= Cecilia Noël =

Peruvian-born American musician

Cecilia Noël is a Peruvian-born Latin music artist, whose work, with her band, The Wild Clams, combines salsa, soul, jazz, funk, and Afro-Cuban traditions. At one time, she was dubbed the Latin Tina Turner. Noël is married to Men at Work singer Colin Hay, with whom she has frequently recorded and toured.

==Biography==
===Early life, education, and career===
Born in Lima, Peru, Noël "first began singing at age 11 in a band named El Polen formed by her cousins". She then studied music in Argentina, and later in Heidelberg, Germany, before returning to Lima at age 14. There, "legendary jazz performer Stan Getz saw her perform, and a year later he invited her to New York to live with his family". She moved to the United States in the late 1980s, settling in Los Angeles in 1989, and debuted in the early 1990s with her band, The Wild Clams. In 1993, Noël sang with Carole King on a bonus tracks on 1993 Japanese edition of King's album, Colour of Your Dreams, on the song "Te Daria La Vida (Amor)" [Spanish Version of "Lay Down My Life"]. She was reviewed in the Los Angeles Times in 1994 as "arguably the most potent Latin sound to emerge from Los Angeles in years". She played at the 16th annual Playboy Jazz Festival in June 1994, and appeared on the Quincy Jones-produced late night talk show, Vibe, in August 1998.

===Albums and songs===
Noël released four studio albums, Delivery in 1998, Bongoland in 2003, A Gozar! in 2009, and Havana Rocks in 2014, along with a live album, Live in Hollywood, released in 2007.

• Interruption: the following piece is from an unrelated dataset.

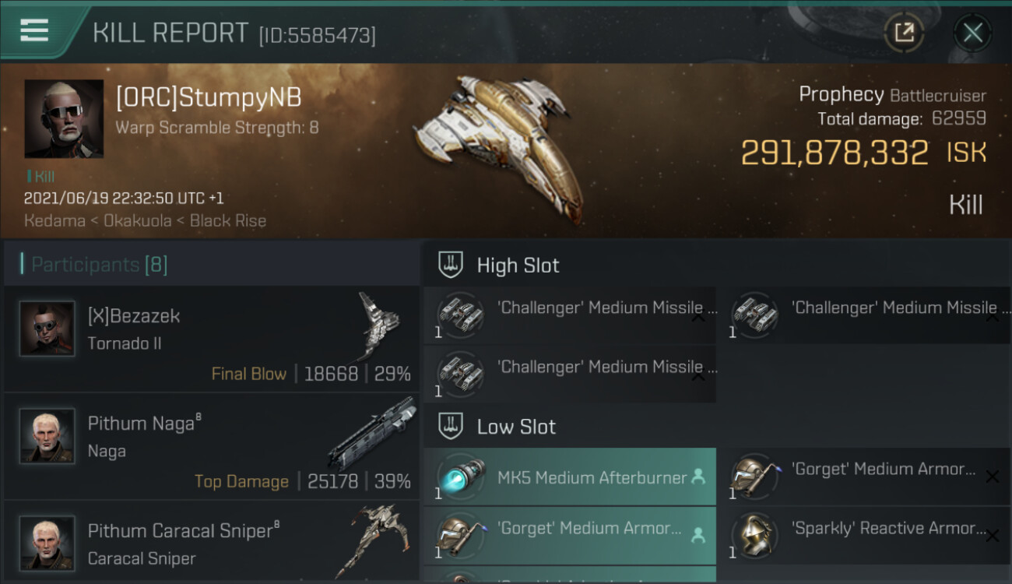The image size is (1012, 584).
Task: Open StumpyNB's pilot portrait
Action: [64, 118]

In a 2001 project, Hong Kong-based director Wong Kar-wai used Noël's cover of the song "Unicornio", from the album of the same name by Cuban musician Silvio Rodríguez. One review speculated that Wong "deliberately chooses this version because of Cecilia Noël's personal history", noting that "her migratory routes resonate with Wong's 'transregional imagination'". Noël continued adding performers to the Wild Clams, so that by 2002 there were "as many as 18 performers onstage".

In 2003, Noël performed on the recording of a reimagined version of "Down Under" for husband Colin Hay's album Man @ Work, with the remake being described as "more carnivale than outback". In 2007, Noël sang on several tracks on the Lazlo Bane album, Guilty Pleasures, and was a special guest (along with Hay) on the Ringo Starr album, Ringo Starr: Live at Soundstage. She also appeared on a track for the 2008 soundtrack album, The Rocker: Music from the Motion Picture. In 2013, Noël's original song "Del Cielo" from the film Casa de mi padre was named on the 2013 Academy Awards Best Original Song short list, making it eligible for Oscar consideration in that category.

Havana Rocks, produced in 2014 during the Cuban thaw, was recorded in Havana, Cuba. In May 2015, Noël won the Cubadisco International Award, the Cuban equivalent to the Grammy Awards, as a nominee in the "Premios Internacionales" category. In July 2016, Noël and The Wild Clams kicked off the 23rd annual Oxnard Salsa Festival in Oxnard, California.

In 2022, Noël performed the song "Lagrimas Sin Fin" for the soundtrack of the film The Lost City, for which the song was written by Cheche Alara, El David Aguilar, and Pinar Toprak. The Los Angeles Times reported that Spotify's The Envelope listed the song as one of "the most dynamic, haunting and catchy original songs from this year's films".

==Personal life==
Noël is married to singer Colin Hay of the band Men at Work, and often tours with her husband, providing background vocals for his shows. Noël has also helped to produce Hay's solo albums. For example, Hay said of his solo album, Are You Lookin' at Me? that:

She was really crucial. She was a really great sounding board for me. She's a really good producer in the sense that she's very musical and has a great sense of song structure and so forth. So she was great to bounce ideas off. And she sang on nearly all the songs. So she was really a great part of this record.

Hay has noted that he has also "poached a couple members from her band" for his tours. Hay and Noël live in Topanga Canyon, near Los Angeles, California.